Records drawn from a dataset
---*---

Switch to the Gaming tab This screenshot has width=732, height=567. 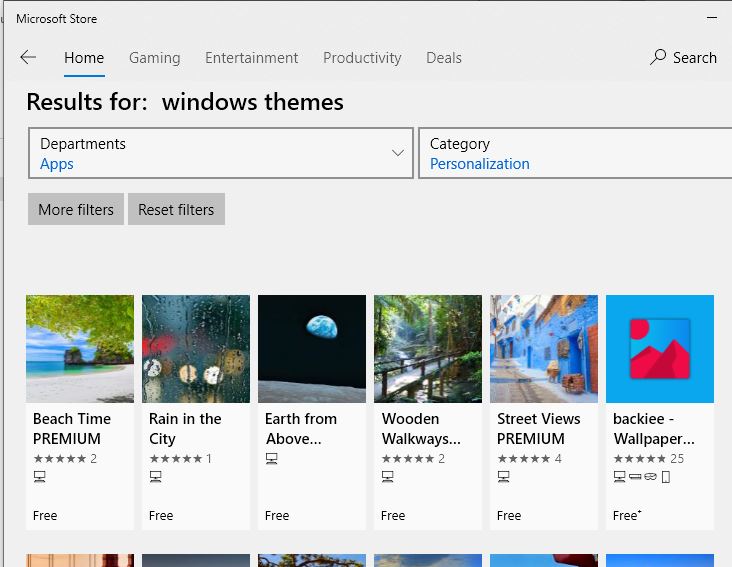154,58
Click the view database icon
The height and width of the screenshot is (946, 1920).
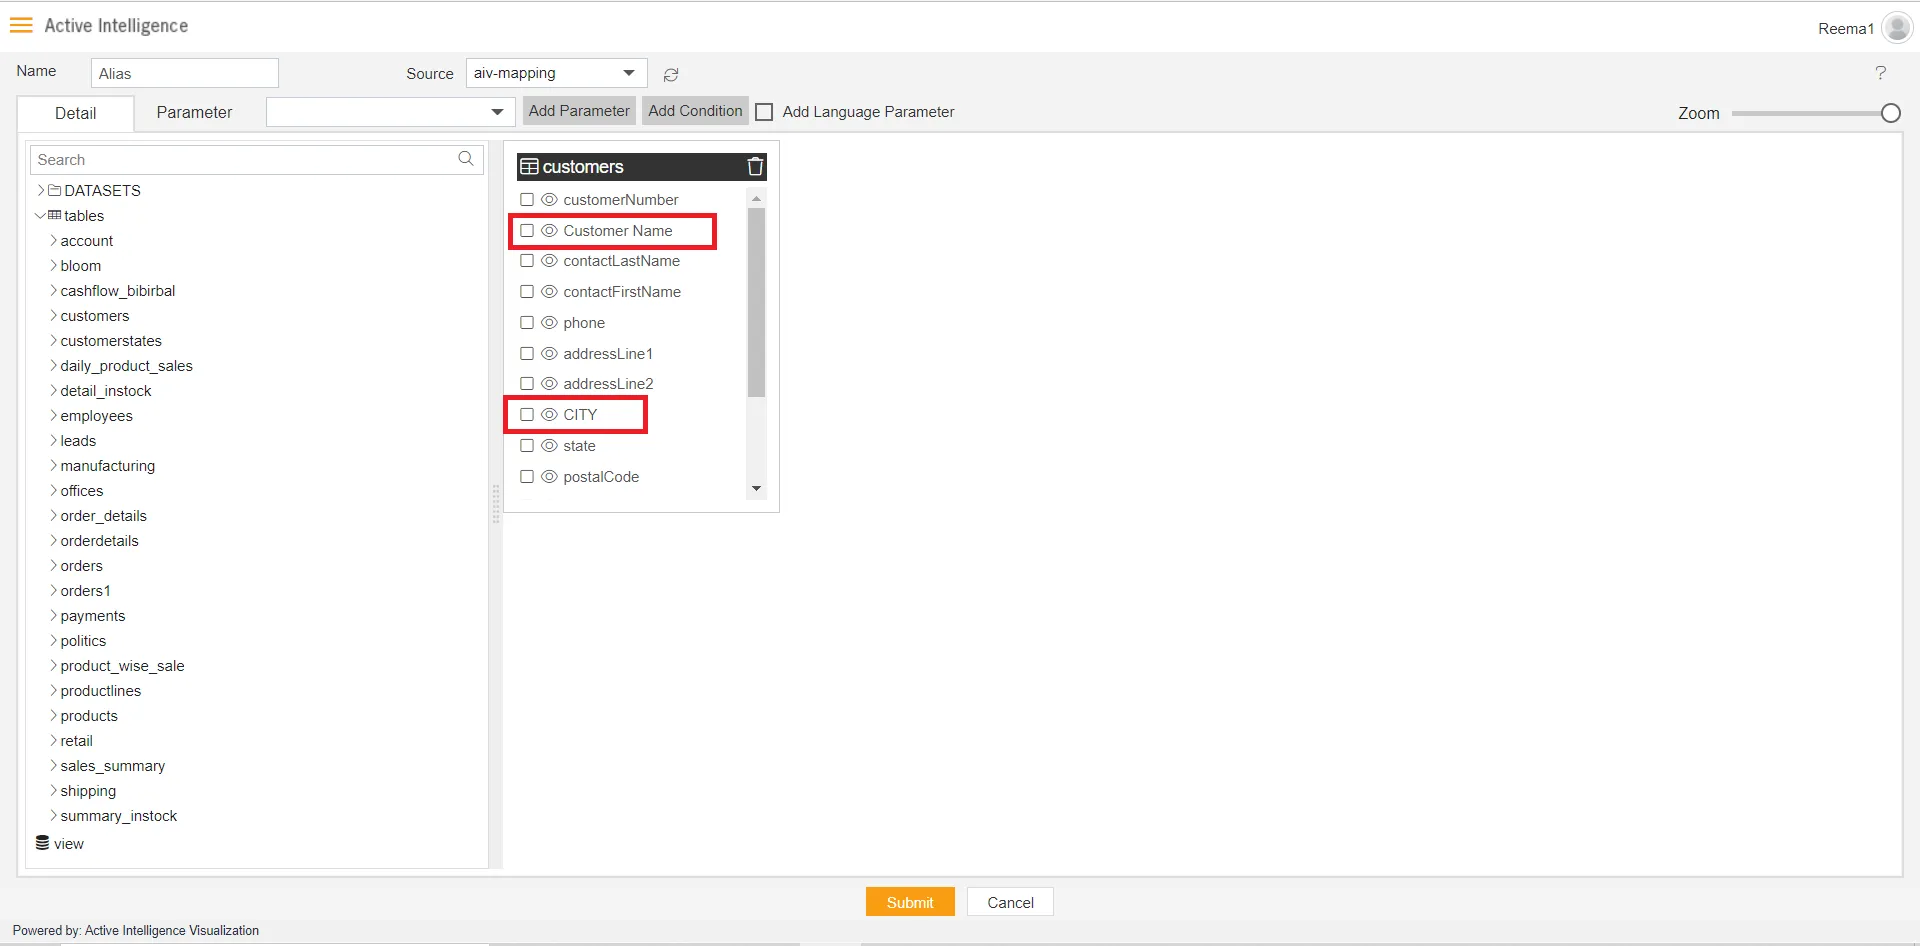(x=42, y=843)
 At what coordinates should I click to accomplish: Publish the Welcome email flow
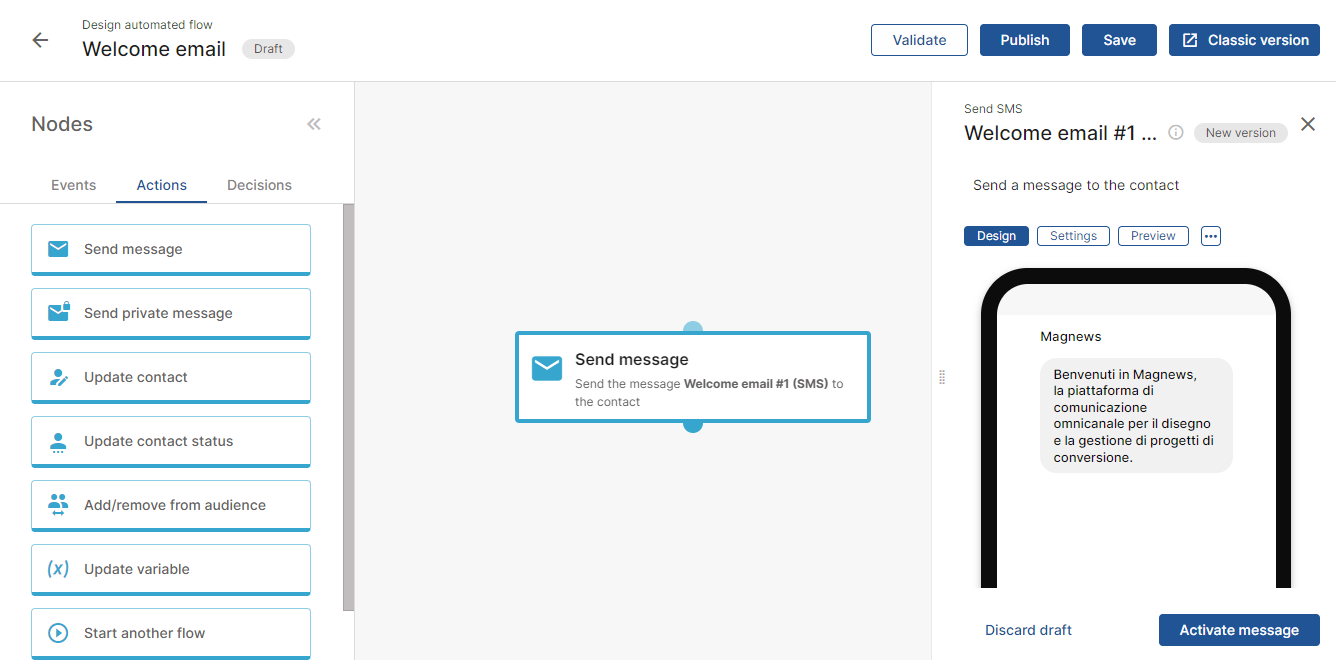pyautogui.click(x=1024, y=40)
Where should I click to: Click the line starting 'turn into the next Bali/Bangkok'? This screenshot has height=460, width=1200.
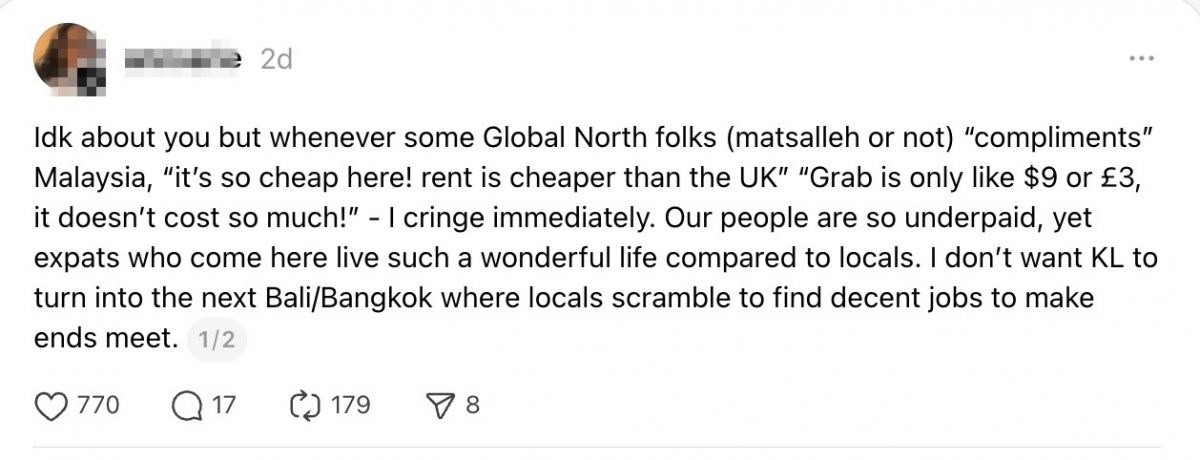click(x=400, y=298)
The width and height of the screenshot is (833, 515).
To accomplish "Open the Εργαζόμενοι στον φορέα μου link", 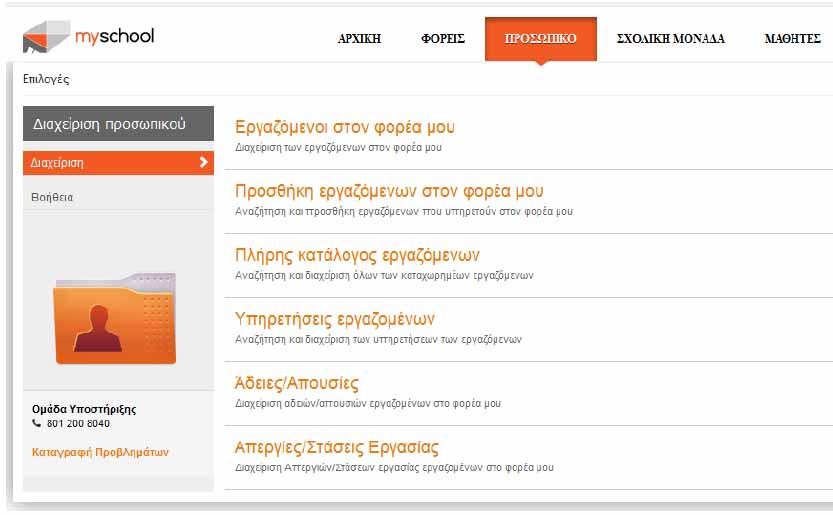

---*---

▶ _Directions_
An exact copy is needed of every line from the one holding "Where should I" to the end of the entries above, both ends kept and each picture dropped.

▶ _Reply_
Where should I click to: Click the line starting 'turn into the next Bali/Bangkok'? This screenshot has height=460, width=1200.
click(x=400, y=298)
The width and height of the screenshot is (833, 515).
To accomplish "Open the Εργαζόμενοι στον φορέα μου link", 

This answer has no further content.